In the Book of Genesis, we have the epic story of our fall. Humanity is given everything they could ever ask for, deserve or think is necessary. Dominion over the animals, perfect relationship with each other and perfect union with God. The one thing they can’t do is eat from the tree “in the middle of the garden” (Genesis 3:3). Freedom only enters the scene when we are given the option between yes or no; to follow or to rage against. Will they follow this command or will they disobey?

This is the very reason why the tree of the knowledge of good and evil is placed directly in the middle of the garden. The decision to follow ourselves or to follow God is at the crux of everything we do. This is true no matter what level faith affects our lives.

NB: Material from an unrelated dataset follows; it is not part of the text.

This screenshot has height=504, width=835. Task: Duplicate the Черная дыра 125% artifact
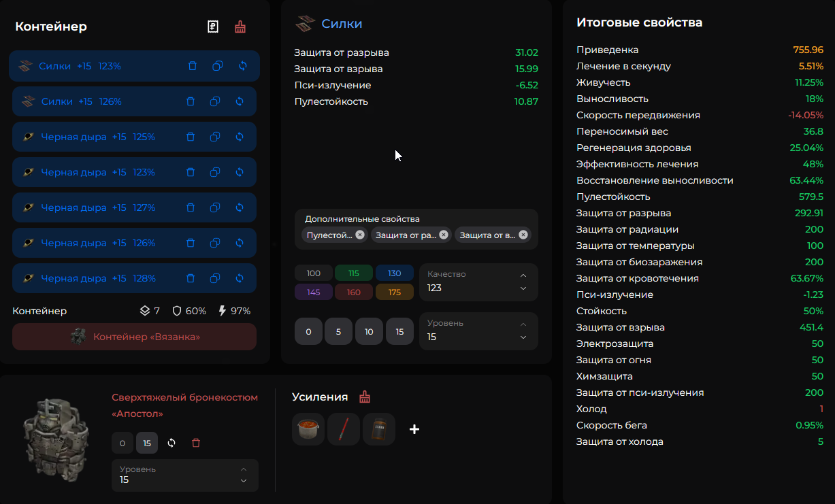tap(215, 137)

Do we decide to be true to yourself or to go along with the tides of the time? To be honest and true at work or to cheat and lie to our competition? To sacrifice and to do what is tough for our spouse and children or to allow indifference and laziness to rule the day?

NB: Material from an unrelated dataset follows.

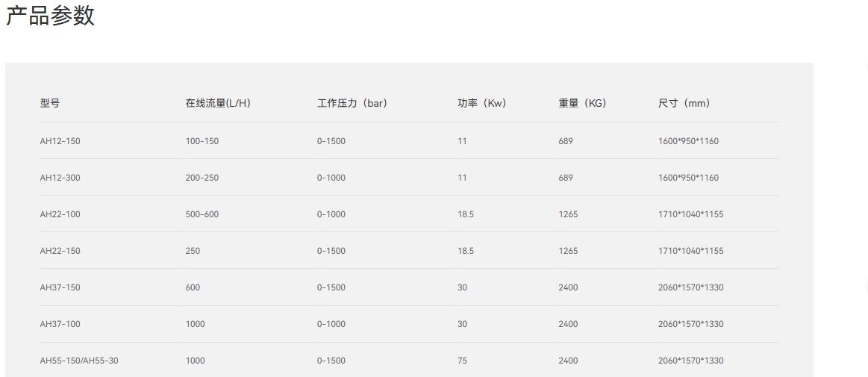
Task: Click the dimensions cell in AH22-100 row
Action: point(690,214)
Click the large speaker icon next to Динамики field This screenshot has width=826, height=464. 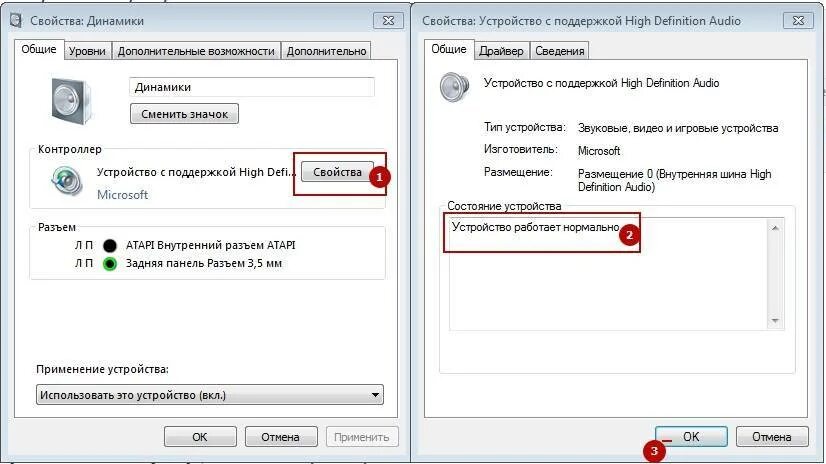click(71, 100)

These are the questions that are consistently at the middle of our lives and our choices. However, we tend to take the less strenuous route; the one that decides to be inattentive to the serpent in our midst. The road to the fruit on the tree has many more footprints on it then the one leading in the opposite direction.

 

The Breezy Time of Day

Adam and Eve choose themselves over God and decide to take rather than give selflessly. They choose to want more rather than appreciate all that had been given to them. Temptation and freedom have a funny way of getting in each other’s way. We convince ourselves that anything impeding on our freedom is an action that couldn’t possibly be sinful or wrong. So, we make the journey to the middle of the garden and take the fruit that will enable us to be more powerful and invigorated. The greatness of God and the tremendous beauty of his love is radiated most perfectly in what happens directly after his children mess up.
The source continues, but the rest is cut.